Monday, July 30, 2012

Picking Apart the Romney Worldview

This weekend, Governor Mitt Romney touched down in Israel as the second leg of his three-nation jaunt to build up his foreign policy credibility. There he will hope to salvage what is left of this tour after his ill-spoken comments on preparations for the Olympics in its host city of London and also meet with Israeli Prime Minister Benjamin Netanyahu. In many ways, Governor Romney has the luxury of not needing to discuss his foreign policy worldview. However, when the rhetoric is examined, it is apparent the Governor's Foreign Policy Worldview is not leadership for the 21st Century but rather is stuck in the 20th Century.

One of Governor Romney's closer advisers on foreign affairs is Robert Kagan, a preeminent neoconservative historian who in March, published an article with the headline saying "America has Made the World Safer, Freer, and Wealthier." In the article's conclusion, Kagan expounds that "If and when American power declines, the institutions and norms American power has supported will decline, too." To Kagan, America is always seen as a force that supports free democracies, elections and capitalism. In turn, America must continue to have the role of global imposer of its will.

However, Kagan's logic can at times be deeply flawed. While it is true that the United States did play a large role in World War II and the success of the post-war recovery as well as supporting free elections, there were also instances where it compromised its democratic values in the name of containing the Soviet Union, as was the case with supporting Contras in Nicaragua; the deposing of a Democratically-elected Prime Minister in Iran for a Shah-which caused the breeding ground for the Iranian revolution in 1979-and the assistance in the overthrowing of Salvador Allende in Chile. The United States would continue this practice after the Cold War with its support for the Saudi Arabian Kingdom, and continued to support Hosni Mubarak until the final part of the February 2011 uprisings in Egypt.

This is not to say that the United States is necessarily an evil force either and to force between saying one or the other is a false dichotomy. However, what it does say is that the United States' foreign policy is oftentimes directed in what is in its national interest. Sometimes, this does lead to good results, as was the case with support for anti-communist forces, but the idea of America as some global enforcer of pure democratic intentions could not be further from the truth. It is that mindset that provided the intellectual impetus for neoconservative ventures like the War in Iraq.

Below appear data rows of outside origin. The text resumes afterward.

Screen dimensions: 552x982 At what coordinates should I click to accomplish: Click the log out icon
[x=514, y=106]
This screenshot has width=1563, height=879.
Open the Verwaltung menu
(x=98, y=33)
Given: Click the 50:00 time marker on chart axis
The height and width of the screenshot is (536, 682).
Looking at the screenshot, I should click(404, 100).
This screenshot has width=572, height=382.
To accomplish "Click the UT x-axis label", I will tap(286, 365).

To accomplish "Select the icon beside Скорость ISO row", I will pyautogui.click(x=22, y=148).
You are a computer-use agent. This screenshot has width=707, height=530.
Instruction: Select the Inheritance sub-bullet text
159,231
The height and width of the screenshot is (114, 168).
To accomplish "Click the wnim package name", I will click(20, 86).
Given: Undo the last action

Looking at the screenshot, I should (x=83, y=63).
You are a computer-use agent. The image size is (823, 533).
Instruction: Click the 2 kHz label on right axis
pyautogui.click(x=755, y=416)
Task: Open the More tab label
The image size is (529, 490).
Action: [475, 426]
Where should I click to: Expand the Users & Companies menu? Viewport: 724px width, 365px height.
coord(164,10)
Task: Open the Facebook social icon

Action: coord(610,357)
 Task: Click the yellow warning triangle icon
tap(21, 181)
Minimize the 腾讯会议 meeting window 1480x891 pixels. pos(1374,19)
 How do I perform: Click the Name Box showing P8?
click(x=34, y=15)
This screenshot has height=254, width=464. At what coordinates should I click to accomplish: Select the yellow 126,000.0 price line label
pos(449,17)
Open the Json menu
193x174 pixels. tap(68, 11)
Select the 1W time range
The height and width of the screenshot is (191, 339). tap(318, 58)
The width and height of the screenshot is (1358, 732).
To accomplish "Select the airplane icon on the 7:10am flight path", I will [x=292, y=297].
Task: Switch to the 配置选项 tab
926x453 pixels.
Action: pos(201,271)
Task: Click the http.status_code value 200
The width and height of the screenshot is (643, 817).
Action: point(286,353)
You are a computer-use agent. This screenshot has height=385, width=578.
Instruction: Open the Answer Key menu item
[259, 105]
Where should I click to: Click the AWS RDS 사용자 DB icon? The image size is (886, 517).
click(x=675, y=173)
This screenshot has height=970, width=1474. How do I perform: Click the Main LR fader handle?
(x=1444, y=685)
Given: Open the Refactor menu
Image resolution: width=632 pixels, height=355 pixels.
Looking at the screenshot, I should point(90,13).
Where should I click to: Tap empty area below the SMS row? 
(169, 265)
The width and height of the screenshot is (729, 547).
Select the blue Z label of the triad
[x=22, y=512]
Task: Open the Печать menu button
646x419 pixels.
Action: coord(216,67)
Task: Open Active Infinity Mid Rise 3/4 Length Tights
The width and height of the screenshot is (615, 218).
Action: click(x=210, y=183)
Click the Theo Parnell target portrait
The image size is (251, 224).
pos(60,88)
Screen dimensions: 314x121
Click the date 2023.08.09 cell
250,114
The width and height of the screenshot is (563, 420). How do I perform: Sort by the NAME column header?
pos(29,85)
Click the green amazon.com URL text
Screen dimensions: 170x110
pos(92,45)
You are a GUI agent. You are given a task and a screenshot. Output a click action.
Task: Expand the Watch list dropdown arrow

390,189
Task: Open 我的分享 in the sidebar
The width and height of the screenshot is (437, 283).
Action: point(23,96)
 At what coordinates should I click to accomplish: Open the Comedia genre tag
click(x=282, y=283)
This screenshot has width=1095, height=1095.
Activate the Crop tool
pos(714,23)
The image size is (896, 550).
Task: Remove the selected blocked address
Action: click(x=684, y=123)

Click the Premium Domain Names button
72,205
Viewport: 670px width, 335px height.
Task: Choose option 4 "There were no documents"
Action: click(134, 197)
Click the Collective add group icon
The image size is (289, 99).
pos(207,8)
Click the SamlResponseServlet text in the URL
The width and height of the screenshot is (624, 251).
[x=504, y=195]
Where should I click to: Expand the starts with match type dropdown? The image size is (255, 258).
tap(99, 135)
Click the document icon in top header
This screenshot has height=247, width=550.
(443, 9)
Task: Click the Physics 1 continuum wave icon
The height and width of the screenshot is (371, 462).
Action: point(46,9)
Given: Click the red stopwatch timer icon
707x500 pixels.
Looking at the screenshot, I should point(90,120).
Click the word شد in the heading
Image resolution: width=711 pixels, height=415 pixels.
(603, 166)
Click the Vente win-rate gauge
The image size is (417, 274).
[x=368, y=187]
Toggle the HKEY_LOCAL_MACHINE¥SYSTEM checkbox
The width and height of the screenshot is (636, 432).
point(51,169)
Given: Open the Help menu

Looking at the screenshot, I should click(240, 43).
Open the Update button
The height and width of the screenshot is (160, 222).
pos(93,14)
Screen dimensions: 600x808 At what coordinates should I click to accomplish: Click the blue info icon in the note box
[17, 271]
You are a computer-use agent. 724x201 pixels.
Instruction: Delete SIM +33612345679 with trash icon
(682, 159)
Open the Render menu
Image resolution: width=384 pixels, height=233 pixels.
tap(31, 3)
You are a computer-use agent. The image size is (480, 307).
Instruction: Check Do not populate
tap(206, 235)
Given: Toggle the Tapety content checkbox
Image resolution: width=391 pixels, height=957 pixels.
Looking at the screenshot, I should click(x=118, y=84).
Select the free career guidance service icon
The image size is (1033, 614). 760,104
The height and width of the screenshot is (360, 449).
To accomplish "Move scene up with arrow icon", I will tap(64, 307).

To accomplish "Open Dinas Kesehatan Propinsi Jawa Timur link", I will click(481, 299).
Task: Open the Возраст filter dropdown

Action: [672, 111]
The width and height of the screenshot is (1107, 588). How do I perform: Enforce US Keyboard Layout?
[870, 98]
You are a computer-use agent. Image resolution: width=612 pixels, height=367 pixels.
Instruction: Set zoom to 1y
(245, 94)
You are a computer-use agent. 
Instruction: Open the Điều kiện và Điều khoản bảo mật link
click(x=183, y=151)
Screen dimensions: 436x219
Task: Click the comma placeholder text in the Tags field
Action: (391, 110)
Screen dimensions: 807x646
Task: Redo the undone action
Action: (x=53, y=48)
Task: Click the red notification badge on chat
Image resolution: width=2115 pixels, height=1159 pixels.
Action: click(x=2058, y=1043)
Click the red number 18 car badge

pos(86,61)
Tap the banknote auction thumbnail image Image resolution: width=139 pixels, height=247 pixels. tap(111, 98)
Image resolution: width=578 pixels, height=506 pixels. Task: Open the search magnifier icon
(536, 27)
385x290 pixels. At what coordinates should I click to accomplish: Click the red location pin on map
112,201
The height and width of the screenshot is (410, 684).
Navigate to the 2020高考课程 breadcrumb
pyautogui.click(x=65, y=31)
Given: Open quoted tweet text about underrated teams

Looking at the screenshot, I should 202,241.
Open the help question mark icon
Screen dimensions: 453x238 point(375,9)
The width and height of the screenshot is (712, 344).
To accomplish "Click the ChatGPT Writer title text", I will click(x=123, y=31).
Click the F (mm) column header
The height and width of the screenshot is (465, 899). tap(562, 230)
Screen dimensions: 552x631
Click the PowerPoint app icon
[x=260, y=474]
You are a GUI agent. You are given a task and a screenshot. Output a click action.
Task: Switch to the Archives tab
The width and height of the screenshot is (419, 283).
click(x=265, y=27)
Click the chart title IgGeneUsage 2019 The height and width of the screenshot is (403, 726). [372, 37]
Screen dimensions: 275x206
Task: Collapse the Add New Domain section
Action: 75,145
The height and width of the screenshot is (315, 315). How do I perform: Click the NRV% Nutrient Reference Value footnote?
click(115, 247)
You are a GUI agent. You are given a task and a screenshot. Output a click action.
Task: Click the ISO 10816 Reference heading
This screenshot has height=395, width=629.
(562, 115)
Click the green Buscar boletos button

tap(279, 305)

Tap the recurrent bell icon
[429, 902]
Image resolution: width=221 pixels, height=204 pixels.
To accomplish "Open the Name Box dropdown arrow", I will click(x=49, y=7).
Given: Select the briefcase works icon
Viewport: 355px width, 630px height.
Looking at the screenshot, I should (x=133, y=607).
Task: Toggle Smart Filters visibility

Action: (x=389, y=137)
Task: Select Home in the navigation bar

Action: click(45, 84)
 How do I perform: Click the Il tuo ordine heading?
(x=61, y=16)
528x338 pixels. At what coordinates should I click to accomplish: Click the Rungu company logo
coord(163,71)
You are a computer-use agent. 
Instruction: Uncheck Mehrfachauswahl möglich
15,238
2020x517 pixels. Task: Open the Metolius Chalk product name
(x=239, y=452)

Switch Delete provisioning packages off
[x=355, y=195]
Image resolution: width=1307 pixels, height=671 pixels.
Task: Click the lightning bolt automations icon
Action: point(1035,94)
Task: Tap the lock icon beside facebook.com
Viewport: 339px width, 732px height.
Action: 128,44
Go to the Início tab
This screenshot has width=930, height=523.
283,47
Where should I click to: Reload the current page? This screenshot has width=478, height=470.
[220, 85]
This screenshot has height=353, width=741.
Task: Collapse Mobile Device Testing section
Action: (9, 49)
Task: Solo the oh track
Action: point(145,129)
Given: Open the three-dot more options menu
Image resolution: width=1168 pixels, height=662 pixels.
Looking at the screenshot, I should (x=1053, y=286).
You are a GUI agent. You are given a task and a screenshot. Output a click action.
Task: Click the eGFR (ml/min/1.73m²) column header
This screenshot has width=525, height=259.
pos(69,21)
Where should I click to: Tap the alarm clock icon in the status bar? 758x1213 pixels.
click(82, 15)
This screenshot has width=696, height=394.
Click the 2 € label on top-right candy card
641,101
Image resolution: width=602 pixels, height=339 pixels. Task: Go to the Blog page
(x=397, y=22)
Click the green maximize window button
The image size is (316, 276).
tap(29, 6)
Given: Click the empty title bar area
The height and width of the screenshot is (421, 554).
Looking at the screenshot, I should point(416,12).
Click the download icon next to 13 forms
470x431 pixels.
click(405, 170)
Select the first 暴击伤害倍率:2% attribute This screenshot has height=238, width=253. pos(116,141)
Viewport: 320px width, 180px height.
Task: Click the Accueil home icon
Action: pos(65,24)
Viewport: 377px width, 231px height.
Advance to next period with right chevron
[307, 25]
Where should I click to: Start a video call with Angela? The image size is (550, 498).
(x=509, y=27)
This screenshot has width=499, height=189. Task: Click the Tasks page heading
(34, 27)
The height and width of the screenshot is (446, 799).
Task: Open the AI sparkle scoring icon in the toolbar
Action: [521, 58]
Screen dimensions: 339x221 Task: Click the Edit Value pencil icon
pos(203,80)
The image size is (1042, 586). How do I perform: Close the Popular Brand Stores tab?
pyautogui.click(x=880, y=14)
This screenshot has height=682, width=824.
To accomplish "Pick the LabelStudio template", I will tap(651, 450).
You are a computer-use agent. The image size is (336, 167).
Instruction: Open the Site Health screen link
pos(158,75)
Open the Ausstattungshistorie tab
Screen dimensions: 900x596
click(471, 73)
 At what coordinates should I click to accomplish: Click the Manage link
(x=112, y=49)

This mode of thinking is clear in Governor Romney's approach to discussing civilization. In a speech to the Citadel last October, Governor Romney spoke of the need to create "a New American Century," quoting an essay by Henry Luce. The analogy is fitting given Romney's remarks that he is a "classic baby boomer" and therefore remembers the era where America was locked in a clash of the benevolent force that was the United States and the evil empire of the Soviet Union. In addition, he was born just two years after the United States had assumed the mantle of World Leader after the fall of Nazi Germany. In turn, to the Governor, the world is constantly pitted in a battle of good versus evil, with the United States force always being benevolent and any force questioning it questions the nature of America.

This zero-sum view is further augmented by Governor Romney's belief that the Constitution is "divinely inspired." By elevating the Constitution from a legal document created by intelligent but fallible men which contains, what Franklin called, "all their prejudices, their passions, their errors of opinion, their local interests, and their selfish views," but still managed to be a wonderful document to being a divinely inspired religious text, it decreases the humility of American force and its ability to negotiate in diplomatic engagement with its enemies. For if someone's founding was ordained by God, then then any compromise of its nature. Hence, when he goes around saying that America should not apologize, it is not the typical conservative chest thumping seen by other conservatives but rather moral outrage because how can one question a country with a divinely inspired document?

In turn, Governor Romney's hawkish views have been on display in subtle hints. He called America and Israel the "true peacemakers" in regards to a military strike against Iran.  He has said famously that Russia is America's "number one geopolitical foe." It is also apparent when Governor Romney said that if President Obama had implemented the Bush Freedom Agenda, there would not have been an Arab Spring.

The problem with this worldview however, is that it is out of touch with what has really occurred since the end of the Cold War. Mubarak didn't fail to do democratic reforms because of the failure to enact the Freedom Agenda; in fact if the agenda had worked, then Mubarak would have left earlier. Yet the United States continued to financially support Mubarak even during this so-called "Freedom Agenda." Russia may stall action on Syria and in other areas but they do not have the military firepower to pose a serious threat and is in the middle of its own political upheaval. In addition, Romney's bullishness on a war with Iran is similar to Netanyahu's; it flies in the face of warnings of calamity by both Israeli and American security experts. In turn, it could be said that the Governor's foreign policy is little more than a cut and paste of previous foreign policy mores and could potentially lead to over-extension of military and diplomatic force.